Download and install cloud-provider-kind:

wget https://github.com/kubernetes-sigs/cloud-provider-kind/releases/download/v0.5.0/cloud-provider-kind_0.5.0_linux_amd64.tar.gz
tar xvf cloud-provider-kind_0.5.0_linux_amd64.tar.gz
sudo mv cloud-provider-kind /usr/local/bin/cloud-provider-kind

An example systemd unit file cloud-provider-kind.service to start and manage cloud-provider-kind as a background daemon:

# /etc/systemd/system/cloud-provider-kind.service
[Unit]
Description=Cloud Provider Kind Service
After=network.target

[Service]
Type=simple
ExecStart=/usr/local/bin/cloud-provider-kind -enable-lb-port-mapping
Restart=on-failure

[Install]
WantedBy=multi-user.target

Install the unit file to /etc/systemd/system/cloud-provider-kind.service, then restart systemd, start the service and enable it to auto-start at system boot:

sudo systemctl daemon-reload
sudo systemctl enable --now cloud-provider-kind.service

Deploy Kafka to Docker with Docker Compose V2

Docker Compose V2 provides a convenient method of spinning up multiple related containers on a single Docker host using a compose.yaml configuration file. If you’re familiar with Kubernetes, understanding Docker Compose should be a breeze and requires no introduction ;-)

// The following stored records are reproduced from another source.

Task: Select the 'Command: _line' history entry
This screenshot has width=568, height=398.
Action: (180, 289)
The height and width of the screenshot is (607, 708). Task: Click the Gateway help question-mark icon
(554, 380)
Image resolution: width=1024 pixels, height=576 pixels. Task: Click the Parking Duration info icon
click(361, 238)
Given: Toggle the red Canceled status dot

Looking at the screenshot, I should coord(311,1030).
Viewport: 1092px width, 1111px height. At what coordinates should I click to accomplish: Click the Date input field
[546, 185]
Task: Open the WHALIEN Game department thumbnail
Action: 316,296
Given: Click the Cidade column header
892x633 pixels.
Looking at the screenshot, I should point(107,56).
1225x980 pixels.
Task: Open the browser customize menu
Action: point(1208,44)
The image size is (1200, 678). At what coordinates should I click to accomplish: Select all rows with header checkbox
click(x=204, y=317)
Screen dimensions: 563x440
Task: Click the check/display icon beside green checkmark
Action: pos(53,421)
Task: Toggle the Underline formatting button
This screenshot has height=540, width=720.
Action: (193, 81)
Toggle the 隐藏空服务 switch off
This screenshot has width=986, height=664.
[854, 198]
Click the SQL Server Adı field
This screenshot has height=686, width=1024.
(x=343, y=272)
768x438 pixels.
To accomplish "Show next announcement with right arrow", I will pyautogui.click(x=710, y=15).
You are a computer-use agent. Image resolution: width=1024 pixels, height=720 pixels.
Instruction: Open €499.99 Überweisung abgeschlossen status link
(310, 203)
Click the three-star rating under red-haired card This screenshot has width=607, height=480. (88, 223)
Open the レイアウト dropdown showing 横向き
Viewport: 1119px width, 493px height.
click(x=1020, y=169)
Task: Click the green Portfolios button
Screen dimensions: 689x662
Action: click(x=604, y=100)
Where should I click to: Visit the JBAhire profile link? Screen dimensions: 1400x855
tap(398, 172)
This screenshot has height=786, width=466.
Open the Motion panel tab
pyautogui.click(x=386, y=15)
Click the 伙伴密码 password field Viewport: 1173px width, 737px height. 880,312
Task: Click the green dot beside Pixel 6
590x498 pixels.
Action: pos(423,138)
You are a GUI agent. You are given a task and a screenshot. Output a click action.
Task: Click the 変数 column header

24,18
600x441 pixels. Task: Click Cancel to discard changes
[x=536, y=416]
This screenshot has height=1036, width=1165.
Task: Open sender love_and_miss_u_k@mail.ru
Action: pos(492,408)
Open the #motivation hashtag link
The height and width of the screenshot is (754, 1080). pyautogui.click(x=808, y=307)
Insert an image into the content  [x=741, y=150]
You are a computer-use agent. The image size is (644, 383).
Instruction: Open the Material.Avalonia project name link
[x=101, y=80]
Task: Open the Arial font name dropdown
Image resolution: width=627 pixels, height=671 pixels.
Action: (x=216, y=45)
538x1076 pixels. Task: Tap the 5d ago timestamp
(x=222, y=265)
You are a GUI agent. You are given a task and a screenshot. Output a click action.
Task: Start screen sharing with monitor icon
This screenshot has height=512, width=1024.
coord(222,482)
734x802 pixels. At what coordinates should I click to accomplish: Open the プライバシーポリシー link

Clone the sample repository for this lab and make it your working directory: DonaldKellett/kafka-kraft-1c1b

git clone https://github.com/DonaldKellett/kafka-kraft-1c1b.git
pushd kafka-kraft-1c1b/

Take a moment to inspect compose.yaml and understand the configuration, then start the Kafka cluster with Compose:

docker compose up -d

Sample output:

[+] Running 3/3
 ✔ kafka-broker-0 Pulled                                                  80.2s 
 ✔ kafka-controller-0 Pulled                                              80.2s 
   ✔ 69b14d9ee1f8 Pull complete                                           74.7s 
[+] Running 3/3
 ✔ Network kafka-kraft-1c1b_app-tier  Created                              0.1s 
 ✔ Container kafka-controller-0       St...                                1.7s 
 ✔ Container kafka-broker-0           Starte...                            0.7s

Tip: the sample repo uses the bitnami/kafka image from Docker Hub.

Recall that Kafka messages are divided into topics. Producers write messages to a Kafka topic which can then be read by consumers from the same topic. Let’s create a new topic kafka-hello-world with the kafka-topics.sh script bundled with Kafka on our controller by connecting to our broker:

docker exec kafka-controller-0 \
    /opt/bitnami/kafka/bin/kafka-topics.sh \
    --bootstrap-server kafka-broker-0:9092 \
    --create \
    --topic kafka-hello-world

Sample output:

Created topic kafka-hello-world.

Now open a new terminal tab or window and run the kafka-console-consumer.sh script on our controller to start listening for messages in the kafka-hello-world topic. Keep the tab or window open and keep the script running - you should see no output for now.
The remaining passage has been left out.